By and large, what people are saying is, thank you for standing for democracy. Thank you for representing your community, even if I disagree with them, even if I wouldn't support X, Y, or Z Bill. Thank you for representing your community and it's not right that someone tried to trample on democracy to get to silence opposition to their bills.
Melissa Harris-Perry: A very last question. I am moved and heartbroken by the idea of a young person attempting to take their own life in part because their state does not want them. On the off chance that instead of watching hate, they happen to be listening in this moment, what do you have to say to the trans young person, whether they're living in Montana or anywhere else, maybe riding in the back of their parents' car right now, which is where all young people hear public radio for the first time? [laughter] What do you have to say to them about who wants them and the value of their lives?

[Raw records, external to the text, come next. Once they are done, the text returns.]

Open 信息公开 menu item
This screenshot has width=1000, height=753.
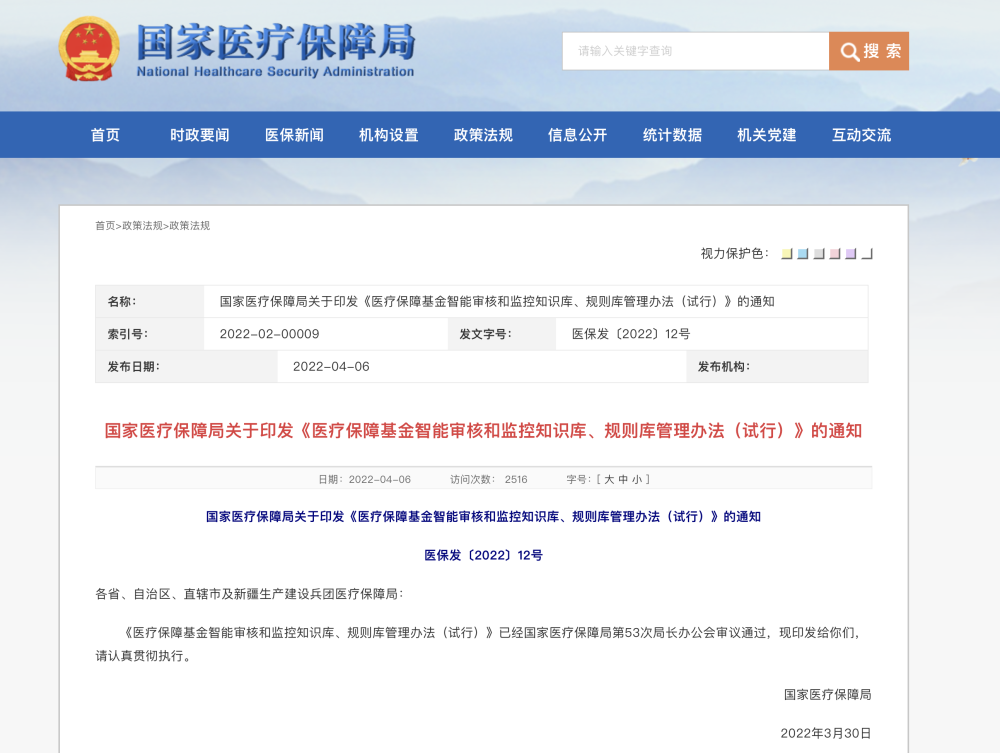click(577, 135)
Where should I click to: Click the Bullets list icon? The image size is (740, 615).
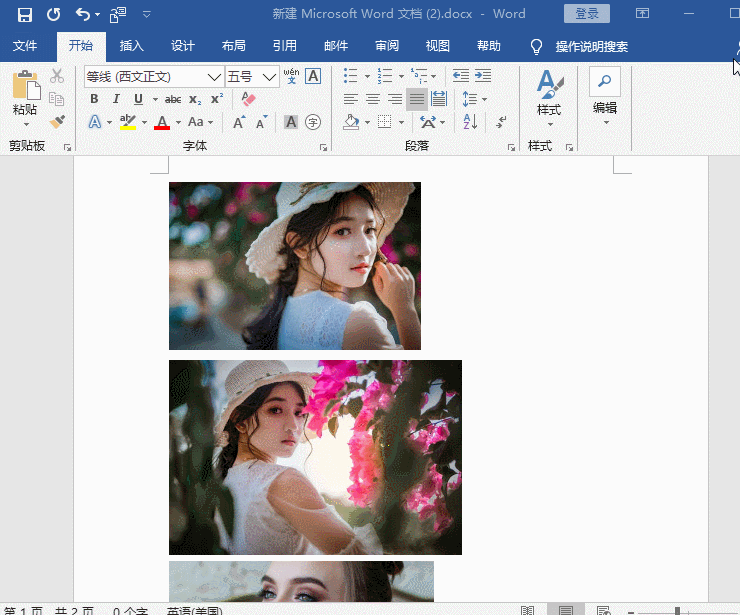tap(351, 76)
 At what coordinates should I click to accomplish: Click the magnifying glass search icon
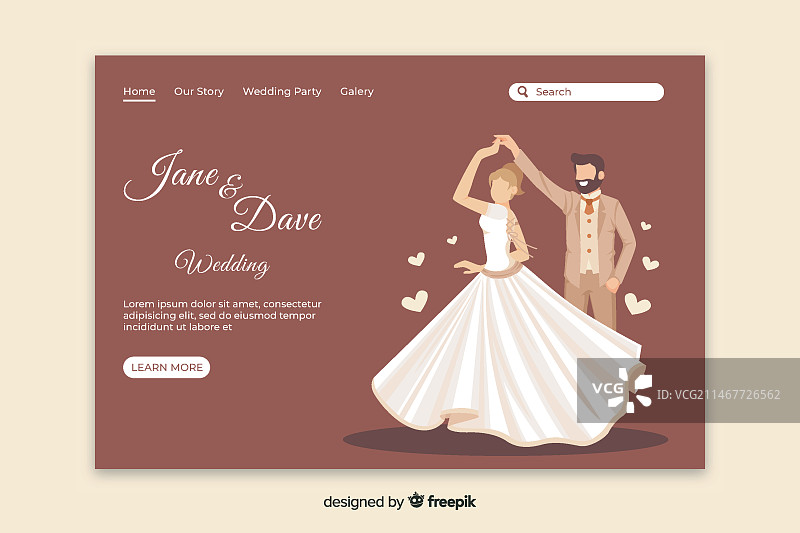pos(523,92)
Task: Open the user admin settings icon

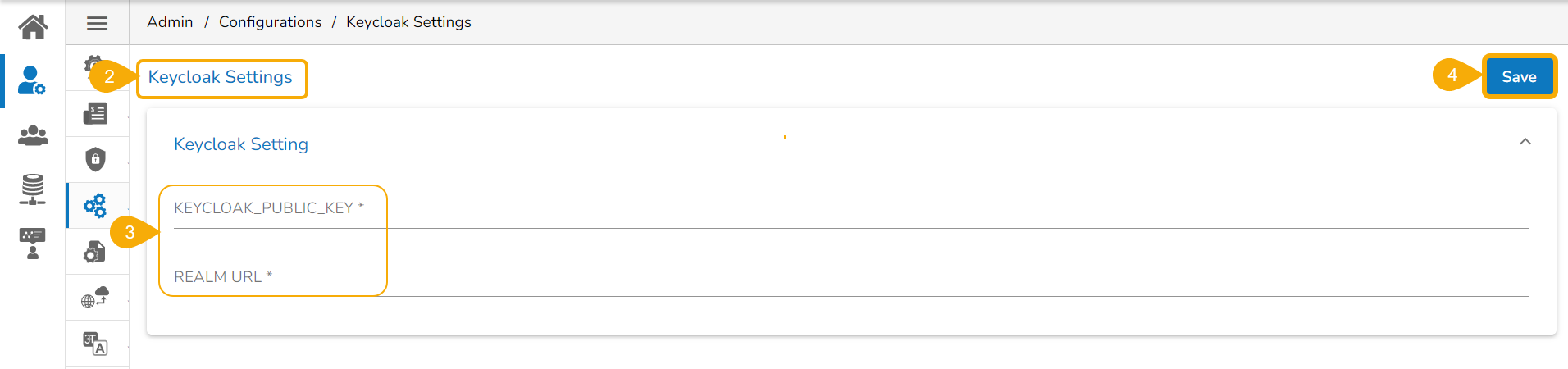Action: click(32, 80)
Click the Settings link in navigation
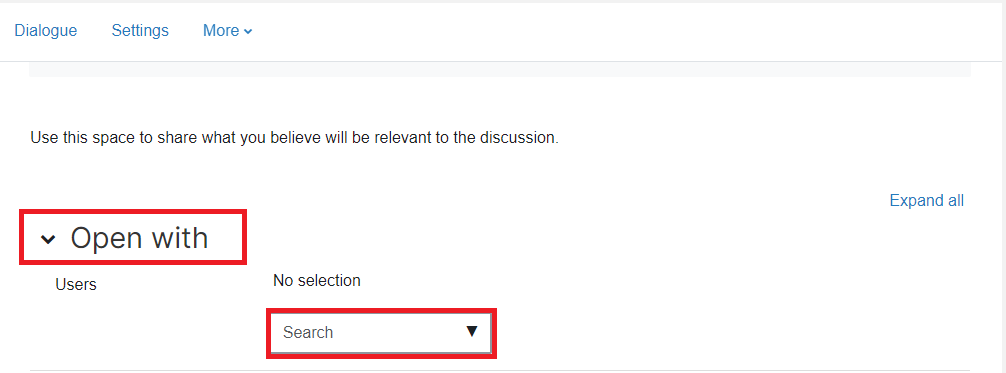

Zooey Zephyr: First and foremost, I hope you see a glimpse of the fact that people are fighting for you. I hope you see a glimpse of what our community can be when people stand up. I hope you understand that when we say trans people are loved, trans people belong, they're not hollow words. We are here in the rooms. Trans people like me are in those rooms fighting for you. Trans people have been in this country before this country had the name it has, and we'll be here long after the bills targeting us have fallen to the dustbin of history.
We will work together in our communities to make sure that we defend trans people. We will win in our communities because our communities broadly will support us. We will win in the courts, and someday we will win in the legislature. Until all of these bills stop coming, my ask is that you look in the mirror and love yourself as the trans person you are, be proud of who you are, and know we're fighting for you, and know we will win in the end. Until then, stand tall and stay alive.
Melissa Harris-Perry: Zooey Zephyr, represents Montana's 100th House District. Representative Zephyr, thank you so much for taking the time with us.
Zooey Zephyr: Thank you so much for having me. Take care.